Split the job: let an agent like Fyxer or Superhuman triage, summarize, and draft in your voice, but keep approval on anything that sends. What breaks is judgment on ambiguous threads, tone on sensitive ones, and security, since prompt injection now ranks as OWASP's top LLM risk.
I gave an autonomous agent full reach over a secondary inbox for two weeks, and the lesson came fast: the machine is excellent at sorting and terrible at knowing what matters to me specifically. The tools have genuinely matured. Fyxer (from $18/month) sits as a layer on top of Gmail or Outlook, categorizing into urgent, FYI, follow-up, and newsletter buckets while drafting replies trained on how you actually write. Superhuman's Split Inbox streams VIPs and team updates separately with sub-100ms response, and Shortwave's "Organize my inbox" can propose bulk actions across your hundred most recent threads. Under the hood, models like Claude Opus 4.8 and GPT-5.5 now follow multi-condition rules ("only flag if it's from a client and mentions the contract") far more faithfully than the 2024 generation.
So delegate the reading, not the deciding. The clean division is a centaur split, to borrow Ethan Mollick's term from Co-Intelligence: a hard line where the AI does what it's better at (summarizing forty threads, surfacing what's buried, producing a first draft) and you do what you're better at (judging stakes, holding relationships).
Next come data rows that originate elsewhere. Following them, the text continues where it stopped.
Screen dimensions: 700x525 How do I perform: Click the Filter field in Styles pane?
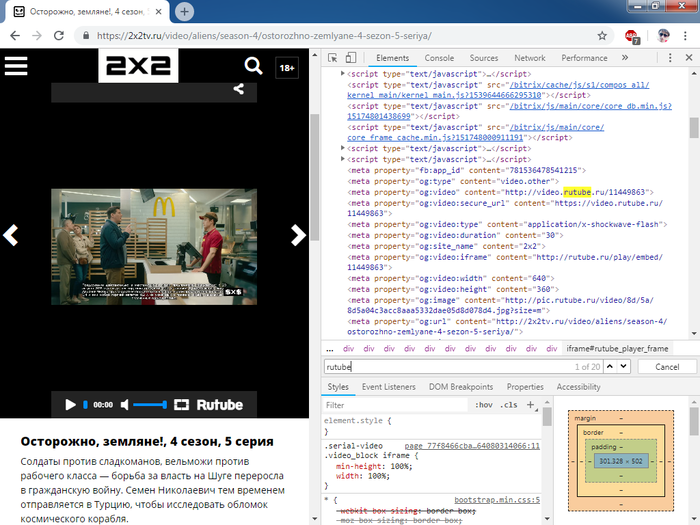[390, 405]
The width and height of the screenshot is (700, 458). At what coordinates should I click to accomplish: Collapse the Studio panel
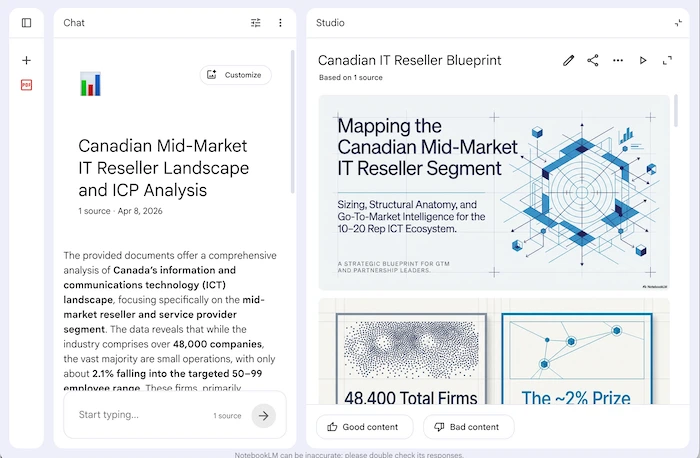coord(679,22)
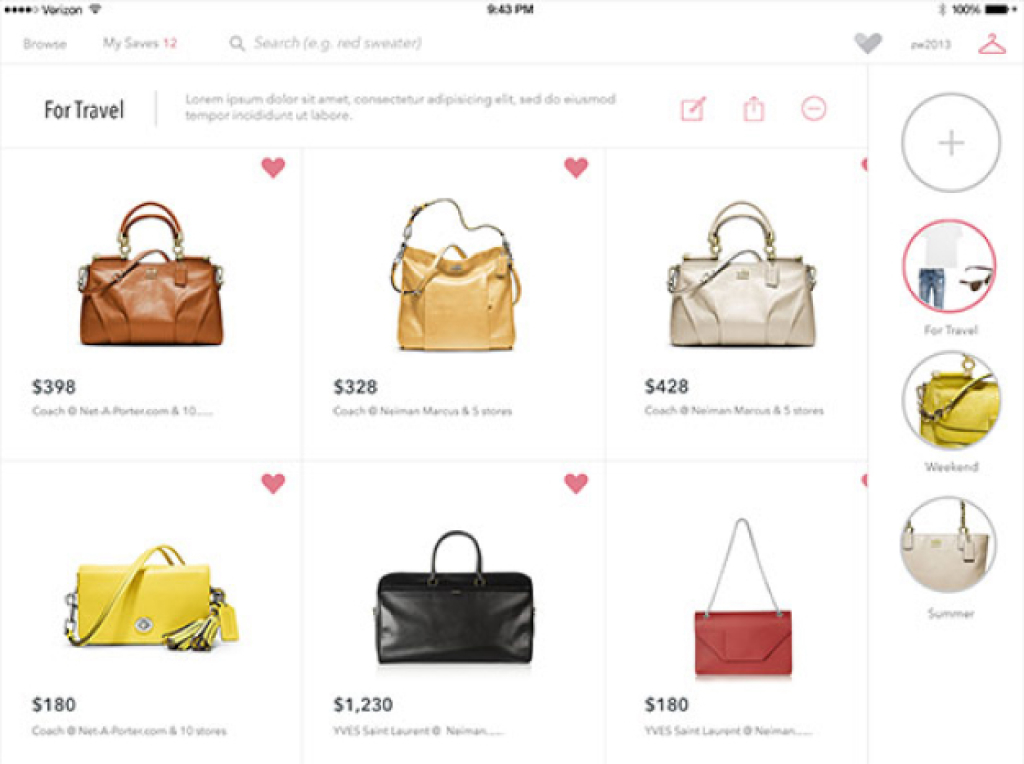Screen dimensions: 1024x764
Task: Add new collection with plus circle
Action: coord(951,142)
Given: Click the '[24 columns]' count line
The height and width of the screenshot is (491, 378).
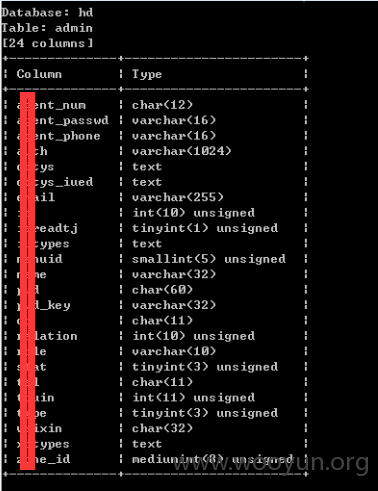Looking at the screenshot, I should click(47, 43).

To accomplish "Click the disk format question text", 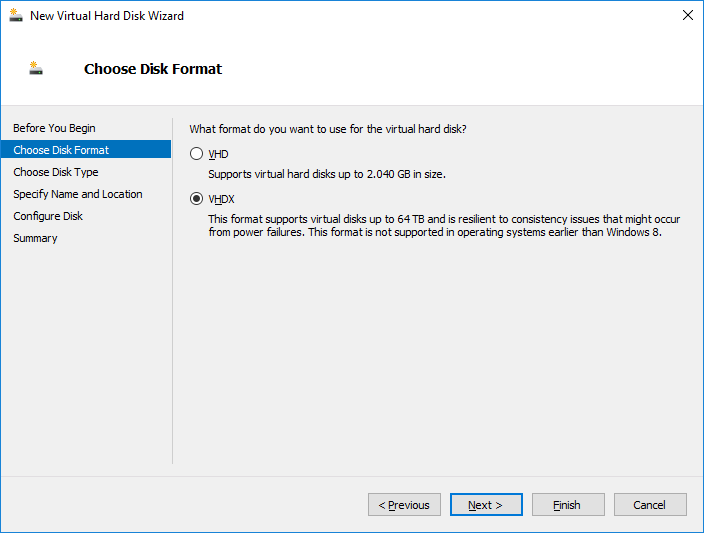I will [x=328, y=129].
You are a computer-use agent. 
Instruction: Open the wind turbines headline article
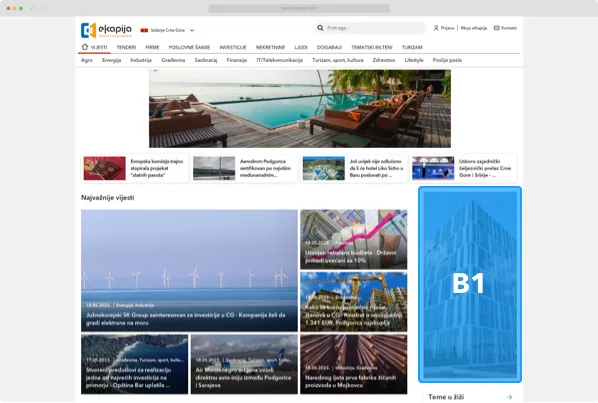tap(189, 270)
The boundary I draw is the send button. Triage, summarize, draft, schedule reminders: yes, autonomously. Send anything client-facing, sensitive, or money-related: only with my eyes on it. This maps onto Kahneman's two systems. The agent is a fast, fluent System 1; it pattern-matches beautifully and has no idea when it's wrong. You remain the System 2 check, and the entire value depends on you still showing up to provide it.
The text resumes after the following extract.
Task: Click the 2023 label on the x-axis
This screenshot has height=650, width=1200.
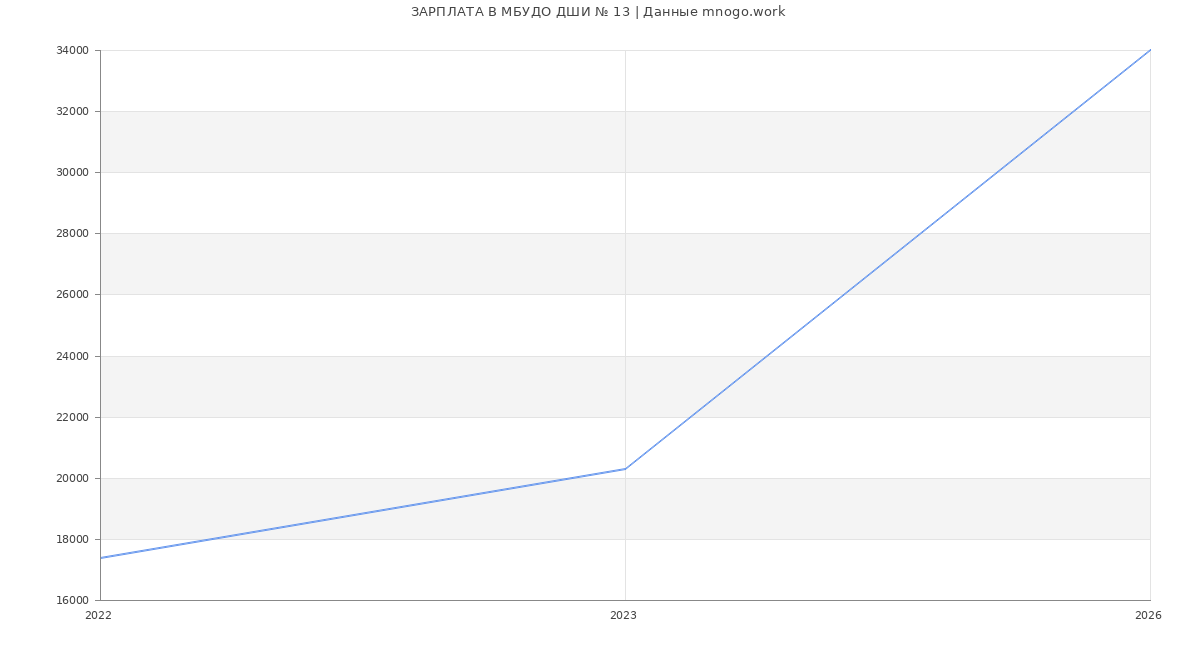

Here is what breaks. First, judgment on ambiguous threads. An agent reads "can you send that over?" and confidently picks the wrong attachment because it can't see the context living in your head from yesterday's call. Second, tone. A draft that's 90% right on a layoff note or an investor update is more dangerous than one that's obviously generic, because the error is subtle and you're inclined to trust fluent prose. Third, and most underrated, security. In September 2025 researchers disclosed ShadowLeak, a flaw in ChatGPT's email connector where a hidden instruction buried in an incoming message, white text, zero-font, invisible to you, tricked the agent into exfiltrating inbox data with no click required. OpenAI patched it, but the class of attack is permanent: indirect prompt injection now sits at number one on OWASP's 2026 Top 10 for LLM applications. Google's Gemini had a parallel case where a poisoned calendar invite leaked meeting details. The instant your agent can both read untrusted email and take actions, every sender becomes a potential commander of your assistant.
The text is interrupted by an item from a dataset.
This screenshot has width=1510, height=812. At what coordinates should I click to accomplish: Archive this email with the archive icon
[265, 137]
The other quiet failure is over-reliance on the agent's categorization. Fyxer's buckets are fixed and can't be customized, so a niche workflow gets mis-sorted, and the genuinely important message you were waiting for lands in "FYI" and dies there. Autonomous agents also suffer from cascading errors: one wrong assumption early in a chain compounds, and by the third step the action is fully detached from what you actually wanted. I treat this the way I treat coaching a new executive assistant. You don't hand over the keys on day one. You start with read-only triage, watch where its instincts diverge from yours, correct the patterns, and expand scope only where trust has been earned. The work of noticing what the tool gets subtly wrong is itself the skill that keeps you in control of your own communication.
My practical setup, after the experiment: agent does triage and drafting on everything; I keep a five-minute morning pass over its proposed sorts and a mandatory human read on any outbound that touches a person's livelihood, a contract, or a relationship I care about. I disable auto-send entirely and use approval-required drafts. I never let the same agent that reads external mail also have unsupervised authority to send or move money. The goal isn't an inbox that runs itself. It's an inbox where the machine absorbs the volume so your scarce judgment lands only on the few messages that actually need a human, and you notice immediately when its confidence outruns its competence.